A toe hook requires shin and quad muscles to perform well, so warm up those legs before you climb! Warming up is crucial in any physical activity as it prepares your muscles and joints for the movements you're about to do, reducing the risk of injury.
5. Heel Hook Drills
Heel hooks are opposite to toe hooks in that they use a different part of your foot but are similar in that they help maintain balance. Heel hooks can even help you climb something where the holds are high and out of reach.
Heel hooks are used on all types of terrain. They're great for maintaining balance on overhung routes and helping you mantle on slab and vertical walls.
Pick a slightly overhung boulder problem and practice your heel hooks. Engage your hip muscles to feel just how useful they are—practice removing one hand with a heel hook engaged.
Try to perform as many heel hooks as you can up the wall- whether they're pointless or not, to help you familiarize yourself with the movement.
Footwork 101: Incorporating Footwork Drills
The only way to improve at anything is to practice. One session may be enough to perfect one of these drills. However, revisit it periodically until your footwork technique becomes second nature. To assess your progress, keep a record of the number of times you slip or lose balance during each drill. As you improve, you should see a decrease in these instances.
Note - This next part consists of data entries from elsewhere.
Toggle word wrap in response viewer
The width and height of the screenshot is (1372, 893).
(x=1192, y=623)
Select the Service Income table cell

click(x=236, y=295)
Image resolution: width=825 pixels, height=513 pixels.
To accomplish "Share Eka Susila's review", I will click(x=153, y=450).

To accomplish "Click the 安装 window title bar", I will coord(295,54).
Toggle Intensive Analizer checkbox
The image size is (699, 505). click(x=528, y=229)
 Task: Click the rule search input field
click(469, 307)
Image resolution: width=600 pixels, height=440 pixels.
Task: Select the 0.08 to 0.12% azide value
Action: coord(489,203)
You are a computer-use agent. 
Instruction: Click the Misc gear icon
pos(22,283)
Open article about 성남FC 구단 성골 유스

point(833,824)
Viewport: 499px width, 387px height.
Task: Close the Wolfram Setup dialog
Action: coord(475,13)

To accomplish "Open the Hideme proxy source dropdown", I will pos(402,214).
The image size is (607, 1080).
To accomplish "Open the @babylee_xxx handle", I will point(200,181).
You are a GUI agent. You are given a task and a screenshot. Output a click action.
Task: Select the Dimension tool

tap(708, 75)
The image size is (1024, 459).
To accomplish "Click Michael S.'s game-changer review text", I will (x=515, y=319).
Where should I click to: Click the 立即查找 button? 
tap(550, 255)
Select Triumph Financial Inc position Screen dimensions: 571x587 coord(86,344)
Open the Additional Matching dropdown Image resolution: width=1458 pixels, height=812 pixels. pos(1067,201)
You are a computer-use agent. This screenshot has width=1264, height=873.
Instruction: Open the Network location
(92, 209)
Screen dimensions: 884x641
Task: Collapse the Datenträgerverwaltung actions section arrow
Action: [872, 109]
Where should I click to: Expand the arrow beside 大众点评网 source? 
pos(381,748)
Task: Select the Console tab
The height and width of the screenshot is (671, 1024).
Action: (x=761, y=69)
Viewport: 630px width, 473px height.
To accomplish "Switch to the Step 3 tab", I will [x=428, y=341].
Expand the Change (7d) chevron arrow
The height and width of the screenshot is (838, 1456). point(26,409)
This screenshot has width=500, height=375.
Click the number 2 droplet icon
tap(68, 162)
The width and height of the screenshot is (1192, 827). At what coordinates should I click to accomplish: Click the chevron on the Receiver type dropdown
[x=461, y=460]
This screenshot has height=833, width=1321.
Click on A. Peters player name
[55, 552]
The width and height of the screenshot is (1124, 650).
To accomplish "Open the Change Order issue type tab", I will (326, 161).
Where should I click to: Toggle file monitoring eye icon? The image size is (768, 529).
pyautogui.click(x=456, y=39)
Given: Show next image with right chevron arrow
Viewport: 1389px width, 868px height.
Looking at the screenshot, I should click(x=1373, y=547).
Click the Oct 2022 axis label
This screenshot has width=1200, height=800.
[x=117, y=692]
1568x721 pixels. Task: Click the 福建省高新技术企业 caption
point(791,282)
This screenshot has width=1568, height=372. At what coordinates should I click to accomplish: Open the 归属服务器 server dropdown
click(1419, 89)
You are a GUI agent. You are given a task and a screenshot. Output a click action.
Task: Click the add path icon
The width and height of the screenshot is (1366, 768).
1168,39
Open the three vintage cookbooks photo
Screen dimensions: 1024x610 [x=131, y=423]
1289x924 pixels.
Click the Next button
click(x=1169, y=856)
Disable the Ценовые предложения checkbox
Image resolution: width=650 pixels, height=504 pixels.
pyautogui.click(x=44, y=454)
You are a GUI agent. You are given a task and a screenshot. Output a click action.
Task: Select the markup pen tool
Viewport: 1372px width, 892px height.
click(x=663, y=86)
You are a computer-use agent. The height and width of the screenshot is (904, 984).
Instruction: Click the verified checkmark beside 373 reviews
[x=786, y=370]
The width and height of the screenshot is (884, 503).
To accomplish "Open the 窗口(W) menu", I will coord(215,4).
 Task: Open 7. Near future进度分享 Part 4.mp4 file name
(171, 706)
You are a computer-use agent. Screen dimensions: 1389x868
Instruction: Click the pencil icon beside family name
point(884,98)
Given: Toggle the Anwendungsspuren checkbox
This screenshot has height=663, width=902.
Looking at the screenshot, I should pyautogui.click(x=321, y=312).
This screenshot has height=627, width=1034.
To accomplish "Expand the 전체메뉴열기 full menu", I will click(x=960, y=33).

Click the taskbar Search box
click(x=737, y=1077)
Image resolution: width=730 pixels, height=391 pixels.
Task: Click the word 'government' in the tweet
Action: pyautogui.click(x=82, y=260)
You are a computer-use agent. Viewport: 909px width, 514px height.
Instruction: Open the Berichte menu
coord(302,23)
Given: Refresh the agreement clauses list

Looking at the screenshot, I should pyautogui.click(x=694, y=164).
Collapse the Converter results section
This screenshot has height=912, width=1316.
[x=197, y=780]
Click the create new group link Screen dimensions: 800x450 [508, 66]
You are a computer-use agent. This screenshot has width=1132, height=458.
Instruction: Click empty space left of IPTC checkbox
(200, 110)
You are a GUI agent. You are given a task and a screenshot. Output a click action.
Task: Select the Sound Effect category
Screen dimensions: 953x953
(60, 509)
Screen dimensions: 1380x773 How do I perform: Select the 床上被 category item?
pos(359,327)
A good tip is to integrate these drills into your warm-up sessions, so they're fresh before you start serious climbing. Besides, they're a great way to warm up your body!
You can also dedicate time to footwork training sessions. If you take this route, let it be on a rest day when you don't need much energy. Since you'll be climbing on grades well below your max during these drills, you should be fine to practice these on a day after hard climbing. To incorporate these drills into your training plan, start with the quiet feet drill, then move on to flagging exercises and smear practice, and finish with toe hook and heel hook drills. Repeat this sequence twice a week for optimal results.